Tianyuan Dong's New Company Unveils First Results: AI Autonomously Optimizes GPU Kernels, Topping NVIDIA's Leaderboard

Recursive Superintelligence (RSI), co-founded by Tianyuan Dong, released its first public technical results in May 2026, achieving state-of-the-art (SOTA) on three AI research benchmarks, marking the transition of automated AI research loops from concept to practice. The system autonomously completes a closed loop of proposing ideas, writing code, running experiments, analyzing results, and deciding next steps, with built-in reward cheating detection.

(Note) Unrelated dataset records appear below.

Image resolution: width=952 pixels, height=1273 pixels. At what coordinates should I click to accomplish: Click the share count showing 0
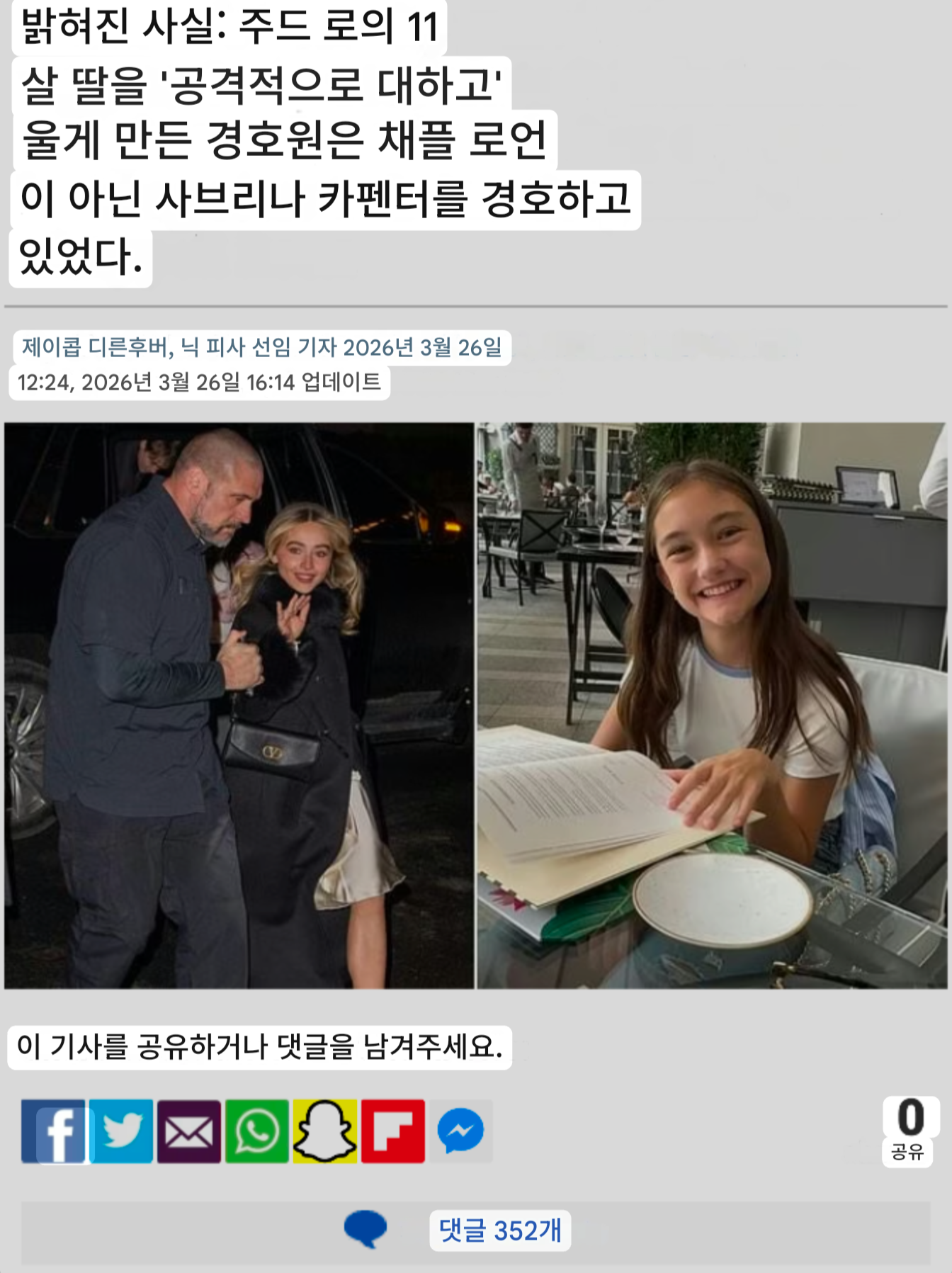(x=911, y=1118)
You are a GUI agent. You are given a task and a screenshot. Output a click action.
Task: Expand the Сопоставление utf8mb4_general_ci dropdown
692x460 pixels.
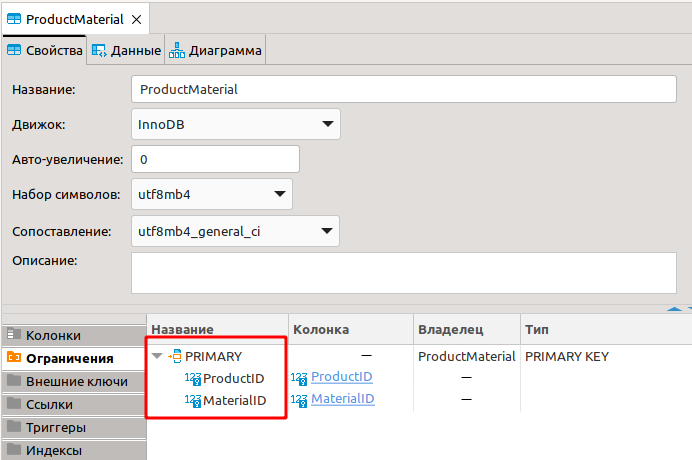236,231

Background: Recursive Self-Improvement in Practice

RSI was founded between late 2025 and early 2026, just exited stealth mode last month, with a team of fewer than 30 people. It has completed $650 million in funding at a $4.65 billion valuation, co-led by GV and Greycroft, with participation from NVIDIA and AMD. The company's core direction is recursive self-improvement—letting AI systems autonomously improve AI itself, thereby driving broader scientific discovery. Previously, Anthropic warned about recursive AI risks and restricted its latest models from being used for frontier AI R&D.

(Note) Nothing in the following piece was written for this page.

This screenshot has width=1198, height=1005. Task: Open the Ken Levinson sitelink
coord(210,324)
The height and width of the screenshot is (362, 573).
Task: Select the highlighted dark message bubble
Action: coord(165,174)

SOTA Results on Three Benchmarks

1. NanoChat Autoresearch (Fixed-Budget Small Model Training)

Task: Train a small language model to the lowest validation loss (BPB) on a single GPU within a fixed 5-minute budget.
Community best (including dozens of humans and hundreds of AI agents collaborating): 0.9372 BPB.
RSI system, starting from the same initial scheme, achieved 0.9109 BPB, an improvement of 0.0263 BPB, meaning the training time to reach equivalent quality is only 77% of the competitor's.
Key finding: A richer short-context memory mechanism that embeds bigram and trigram information via hash tables and mixes them with learnable gated weighting.

2. NanoGPT Speedrun (Training Speed Limit Race)

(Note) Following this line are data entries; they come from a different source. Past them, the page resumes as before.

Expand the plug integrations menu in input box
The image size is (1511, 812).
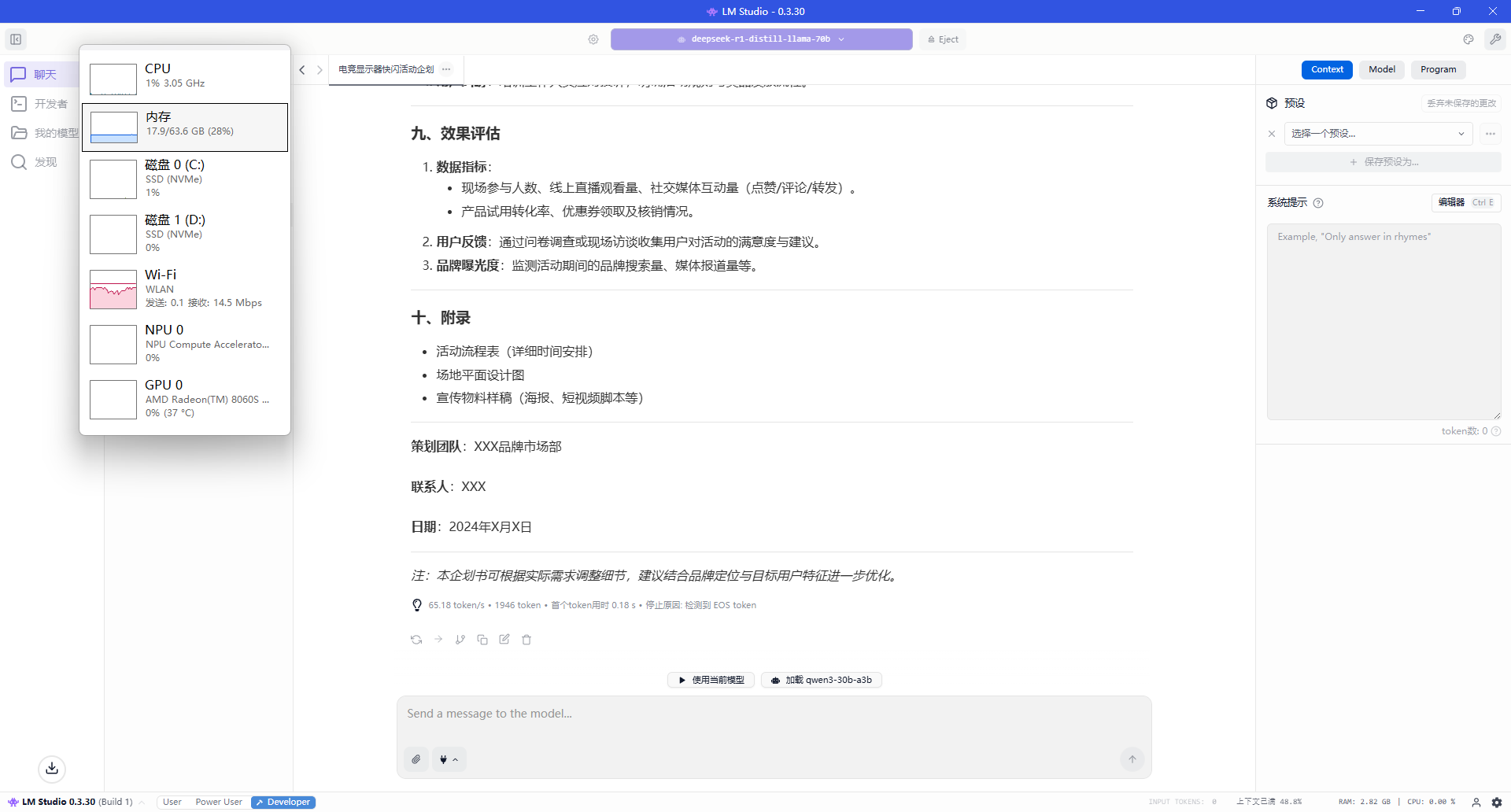click(449, 759)
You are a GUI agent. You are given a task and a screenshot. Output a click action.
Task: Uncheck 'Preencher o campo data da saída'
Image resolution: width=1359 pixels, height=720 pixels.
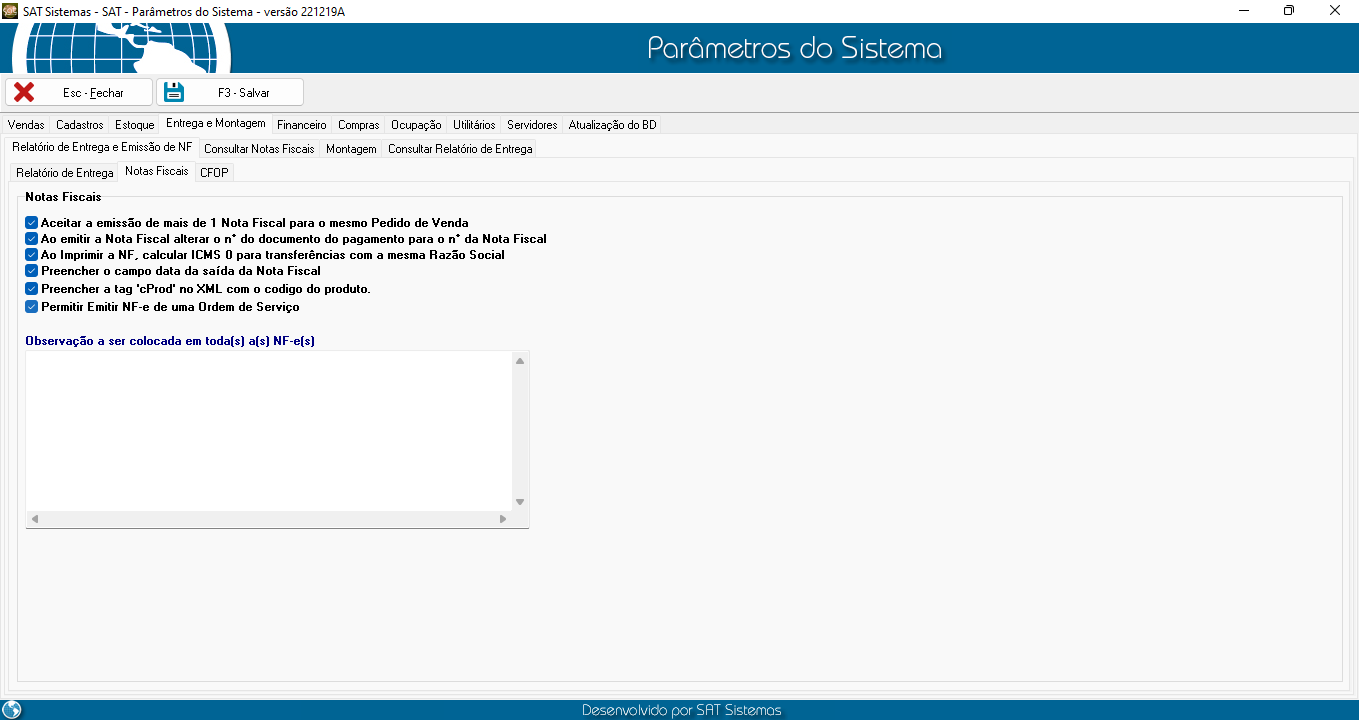(32, 271)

Task: Train a GPT model to a validation loss of 3.28 on 8 H100 GPUs in the shortest time.
The community, after 83 contributions, had compressed the time from about 45 minutes to 79.7 seconds.
RSI system further compressed it to 77.5 seconds, saving 2.2 seconds, with an improvement comparable to or better than recent human contributors.
Core techniques: FP8 precision attention computation, optimizer annealing exploration noise, and a more streamlined fused MLP kernel.

3. SOL-ExecBench (GPU Kernel Optimization)

Task: Write correct and efficient implementations for 235 GPU kernels, scored by SOL score (0.5 for PyTorch baseline, 1.0 for theoretical limit).
Previous best public score: 0.699.
RSI system runs holistically, allowing cross-task reuse of optimization patterns, ultimately raising the score to 0.754, narrowing the gap to hardware limits by 18%.
The team admits they are not kernel experts themselves; improvement ideas came from the system.

Addressing Reward Cheating and Open-Source Plans

RSI faced reward cheating issues across all three benchmarks, especially on SOL-ExecBench, where some candidate solutions cheated by caching outputs, exploiting persistent states, or gaming evaluation time slots. The team incorporated correctness checks as part of the research loop, requiring candidate improvements to pass increasingly stringent automated checks to be deemed genuine improvements. RSI stated it will open-source relevant materials and is awaiting official hardware access to formally submit NanoGPT Speedrun results.

Impact and Outlook

RSI's results demonstrate the feasibility of automated AI research across multiple specialized domains, including training algorithms, training speed, and hardware utilization. The company's roadmap first step is to train a system with the capability of "50,000 PhDs" to automate AI scientific research; the second step applies to fields such as drug discovery, battery materials, and nuclear fusion physics. Co-founders include Richard Socher (CEO), Tianyuan Dong, Tianlin Shi, Alexey Dosovitskiy, Tim Rocktäschel, Josh Tobin, Caiming Xiong, and Jeff Clune, all from organizations like OpenAI, Google DeepMind, and Meta AI.